退院当日食べたもの

   内緒だが…、退院後に食べたもの。一昨日の退院はお昼になったので、帰宅途中にある和食チェーン「とんでん」に直行した。「退院したらまず何を食べるか!?」、数日前からそれを楽しみに病院生活を忍耐していた。腹の激痛に死ぬ思いをし、5日間の食事停止にこれで人生も終りか、と絶望していたのにだ。治ったら即この有様だ。(バカタレめ!!)
 
 北海道そば・天ぷらつき、ホッキ貝の握り二個。これらを噛み締めながらゆっくり味わった。北海道そばは独特の風味と舌触りをもつのでたまに食べたくなる。かつて北海道出張の週末に、故郷の積丹半島・古平町に向かった。JR小樽駅の出入口に向かって左の地味な食事処で北海道そばを平らげてから、古平行きの中央バスに乗り込んだものだ。
 
 
 幼いころ、母と小樽に来ると必ず蕎麦屋に寄った。蕎麦好きの母が行く店はそこではなかったが、蕎麦の色は駅の店のと一緒だった。子どもの自分は決まってカツ丼を頼んだっけ。「とんでん」の北海道そばを食べながら、そんなことを思い出した。

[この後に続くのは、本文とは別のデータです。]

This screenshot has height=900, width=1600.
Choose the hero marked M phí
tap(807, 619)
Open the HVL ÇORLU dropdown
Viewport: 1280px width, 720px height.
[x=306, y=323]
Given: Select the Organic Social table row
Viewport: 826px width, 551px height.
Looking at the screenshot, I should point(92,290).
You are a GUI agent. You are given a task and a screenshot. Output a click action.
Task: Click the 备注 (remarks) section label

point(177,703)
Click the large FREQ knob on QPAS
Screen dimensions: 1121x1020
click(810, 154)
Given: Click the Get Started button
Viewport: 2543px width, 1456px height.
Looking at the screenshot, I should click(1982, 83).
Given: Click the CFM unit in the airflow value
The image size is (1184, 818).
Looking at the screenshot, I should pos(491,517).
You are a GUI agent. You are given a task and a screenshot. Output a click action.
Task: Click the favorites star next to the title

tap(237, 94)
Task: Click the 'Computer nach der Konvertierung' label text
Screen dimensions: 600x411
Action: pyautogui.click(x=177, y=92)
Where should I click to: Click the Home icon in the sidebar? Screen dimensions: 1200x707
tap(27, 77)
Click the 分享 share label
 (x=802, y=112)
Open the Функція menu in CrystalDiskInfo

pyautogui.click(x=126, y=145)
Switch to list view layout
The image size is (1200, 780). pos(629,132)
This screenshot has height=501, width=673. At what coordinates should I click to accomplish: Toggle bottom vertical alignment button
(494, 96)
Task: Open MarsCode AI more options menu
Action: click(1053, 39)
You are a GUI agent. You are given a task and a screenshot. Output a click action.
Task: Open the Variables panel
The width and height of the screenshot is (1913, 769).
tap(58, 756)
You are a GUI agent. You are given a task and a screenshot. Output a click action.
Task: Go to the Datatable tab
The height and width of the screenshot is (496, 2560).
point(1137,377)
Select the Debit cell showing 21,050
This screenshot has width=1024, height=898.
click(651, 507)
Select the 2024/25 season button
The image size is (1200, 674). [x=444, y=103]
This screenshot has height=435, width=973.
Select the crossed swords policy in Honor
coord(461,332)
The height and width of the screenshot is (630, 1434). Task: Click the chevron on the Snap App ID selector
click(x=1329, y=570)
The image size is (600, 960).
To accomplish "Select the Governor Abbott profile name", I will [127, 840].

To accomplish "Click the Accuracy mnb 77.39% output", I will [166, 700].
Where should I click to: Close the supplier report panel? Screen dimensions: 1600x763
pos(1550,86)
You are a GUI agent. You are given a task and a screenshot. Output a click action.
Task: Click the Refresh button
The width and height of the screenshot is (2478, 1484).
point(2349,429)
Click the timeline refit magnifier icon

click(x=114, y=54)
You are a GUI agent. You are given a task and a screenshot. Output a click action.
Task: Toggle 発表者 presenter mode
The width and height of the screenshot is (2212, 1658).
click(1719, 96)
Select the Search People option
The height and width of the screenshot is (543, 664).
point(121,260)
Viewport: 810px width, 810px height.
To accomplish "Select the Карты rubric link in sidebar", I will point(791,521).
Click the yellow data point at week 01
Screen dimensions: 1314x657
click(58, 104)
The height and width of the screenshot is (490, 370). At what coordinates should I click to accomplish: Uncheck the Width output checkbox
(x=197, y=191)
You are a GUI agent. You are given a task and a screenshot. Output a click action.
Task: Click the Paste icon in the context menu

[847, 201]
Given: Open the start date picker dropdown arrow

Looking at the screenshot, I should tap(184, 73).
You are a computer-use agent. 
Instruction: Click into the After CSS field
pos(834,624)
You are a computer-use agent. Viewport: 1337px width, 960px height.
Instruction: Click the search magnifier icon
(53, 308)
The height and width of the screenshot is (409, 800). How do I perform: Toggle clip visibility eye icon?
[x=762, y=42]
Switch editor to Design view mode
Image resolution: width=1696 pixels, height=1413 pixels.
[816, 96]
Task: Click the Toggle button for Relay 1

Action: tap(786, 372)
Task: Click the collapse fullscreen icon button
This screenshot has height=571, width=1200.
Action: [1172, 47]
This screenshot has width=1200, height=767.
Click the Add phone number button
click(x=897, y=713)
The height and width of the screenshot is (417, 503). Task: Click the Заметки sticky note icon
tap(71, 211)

「とんでん」は九月から「おせち料理予約」を受け付けていたが、「最高・5万円」のがすでに完売したという。
 
 その夜、家人に「ラーメンが食べたい」と注文した。自宅にある「旭川ラーメン」に具をたくさん入れて食べる。厚切り焼き豚が5枚も入っていた。まずはレンゲでスープを味わって麺を啜りこんだ。この味が欲しかったのだ。昼と夜の食事で生き返った。餃子は3個で我慢したが、塩分5%の病院食の反動がなせる業だった。「消化の良いものを」と助言してくれた医師には秘蜜だ。